→ **EXERCISE TASKS**
1 – Rewrite the Foxwoods cigar thread from the words "## jimtippett (Nov" through the words "cigars at all.", changing every "cigars" to "cigarillos".
2 – Write the next part of the Foxwoods cigar thread, starting right after its last line.

→ **GIVEN PASSAGE**
## Begin

# Foxwoods?



## jimtippett (Nov 18, 2011)

Has anyone been there recently and if so were you able to smoke cigars? I've
read conflicting things online, including claims that even in their smoking areas cigars and pipes aren't allowed. I'm hoping to hear from some folks who have been there and know firsthand.


----------



## Rosie (Jul 10, 2010)

I haven't been there in about 4 years, but back then just about anywhere smoking was allowed, cigars weren't a problem. For the most part smoking is confined to the gaming areas and the bars that are contained within them. If they give you crap, just head to Mohegan Sun. I was there a month ago and had no problem smoking cigars at all.

Cheers,

Rosie


----------



## loulax07 (Dec 17, 2011)

i smoked a cigar there last yr. wasnt a prob aside from ppl making comments


----------



## TonyBrooklyn (Jan 28, 2010)

## End

→ **INFORMATION PROVIDED**
## Begin

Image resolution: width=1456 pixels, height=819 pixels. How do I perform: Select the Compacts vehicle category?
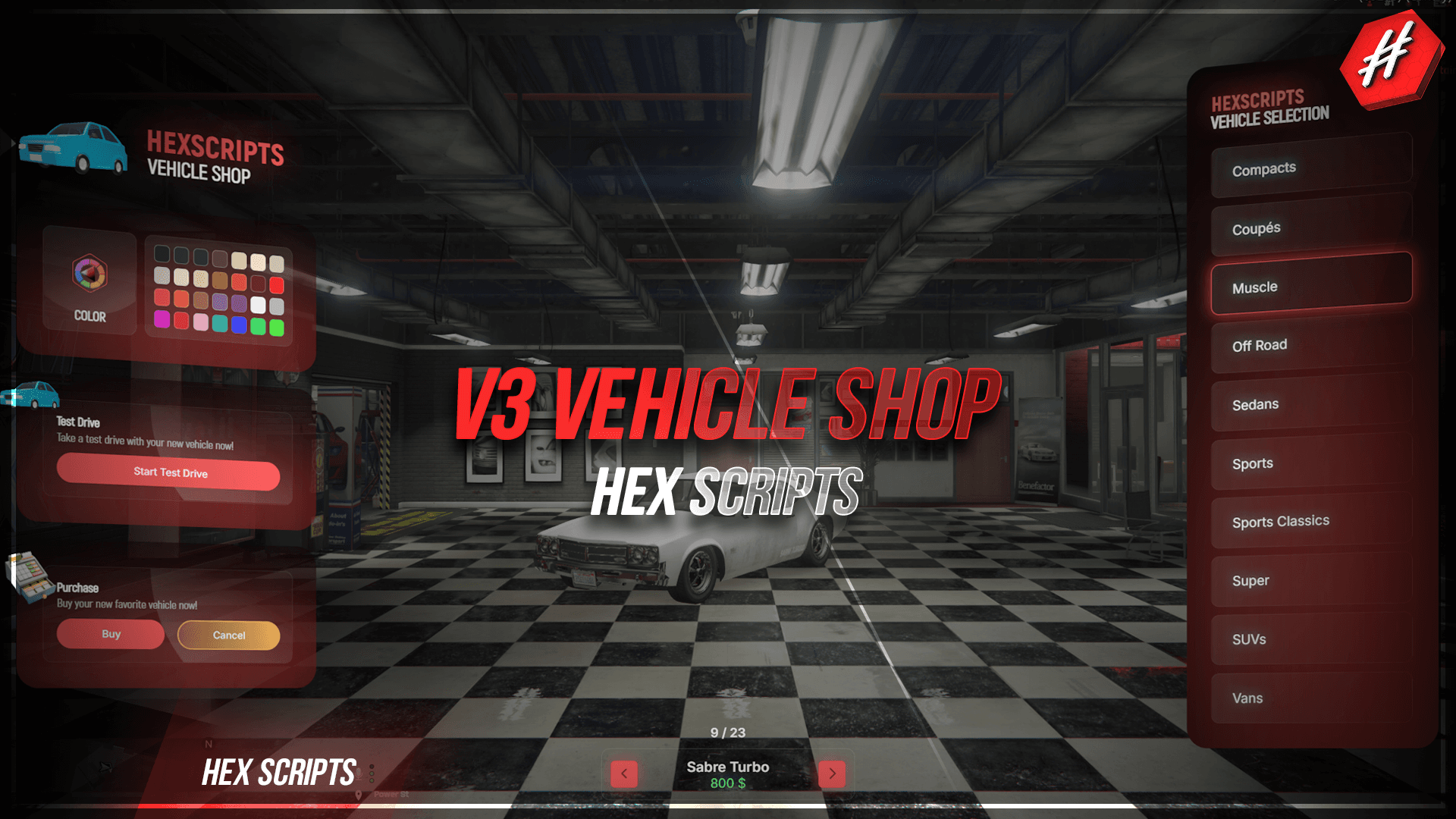pos(1311,169)
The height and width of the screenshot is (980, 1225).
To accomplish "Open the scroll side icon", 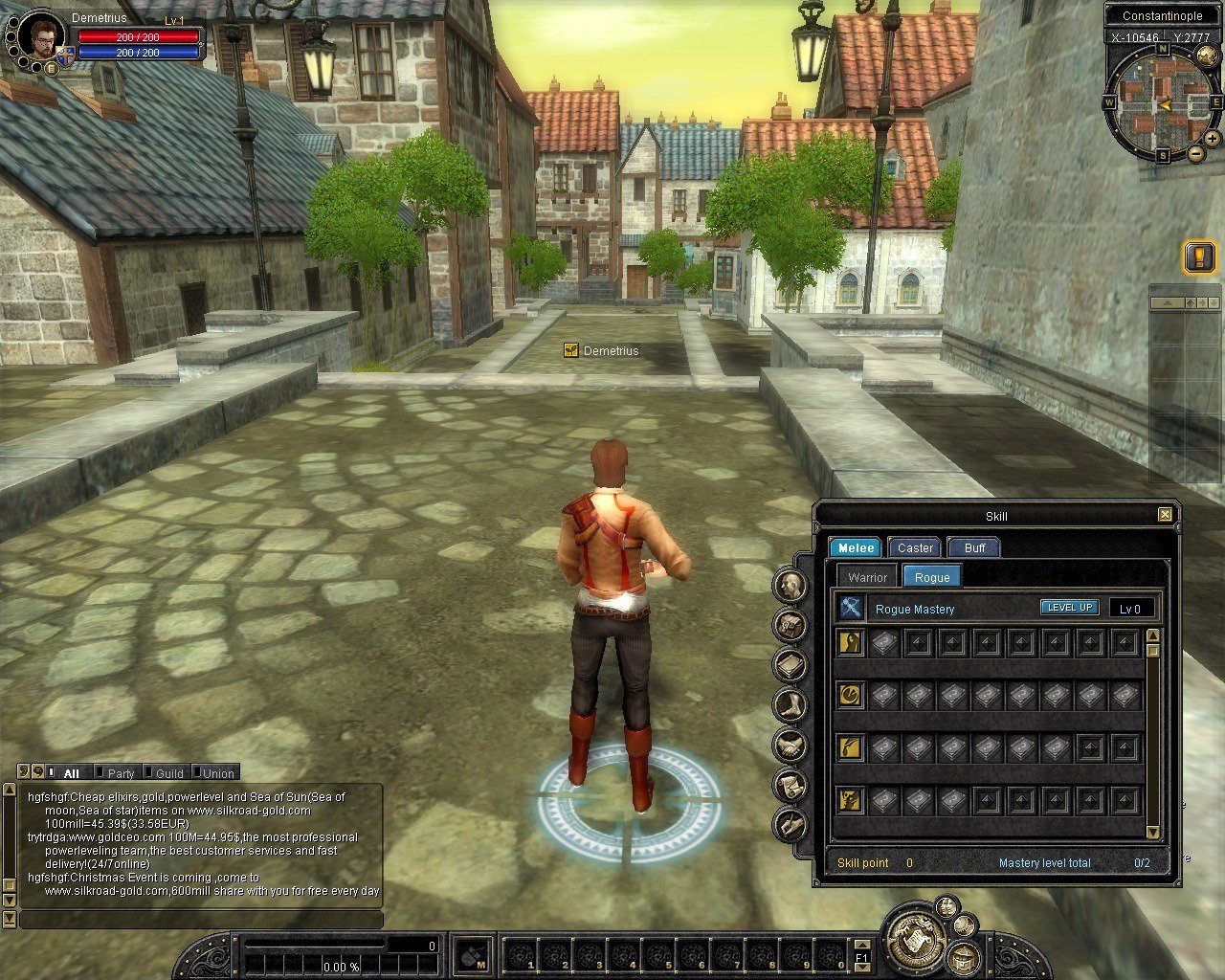I will point(791,785).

## End

→ **EXPECTED RESPONSES**
1 –
## jimtippett (Nov 18, 2011)

Has anyone been there recently and if so were you able to smoke cigarillos? I've
read conflicting things online, including claims that even in their smoking areas cigarillos and pipes aren't allowed. I'm hoping to hear from some folks who have been there and know firsthand.


----------



## Rosie (Jul 10, 2010)

I haven't been there in about 4 years, but back then just about anywhere smoking was allowed, cigarillos weren't a problem. For the most part smoking is confined to the gaming areas and the bars that are contained within them. If they give you crap, just head to Mohegan Sun. I was there a month ago and had no problem smoking cigarillos at all.

2 –
I was there last year smoking cigars on the Casino floor no issues at all!


----------



## jimtippett (Nov 18, 2011)

thanks for the feedback. not sure why i read elsewhere that it was a problem but you all are the ones i trust.


----------



## Jay106n (Nov 3, 2011)

no problems at either Mohegan or Foxwoods...puff away


----------



## penguinshockey (Aug 31, 2010)

I went to both last October and smoked many. They do have non smoking sections though. 
Enjoy!!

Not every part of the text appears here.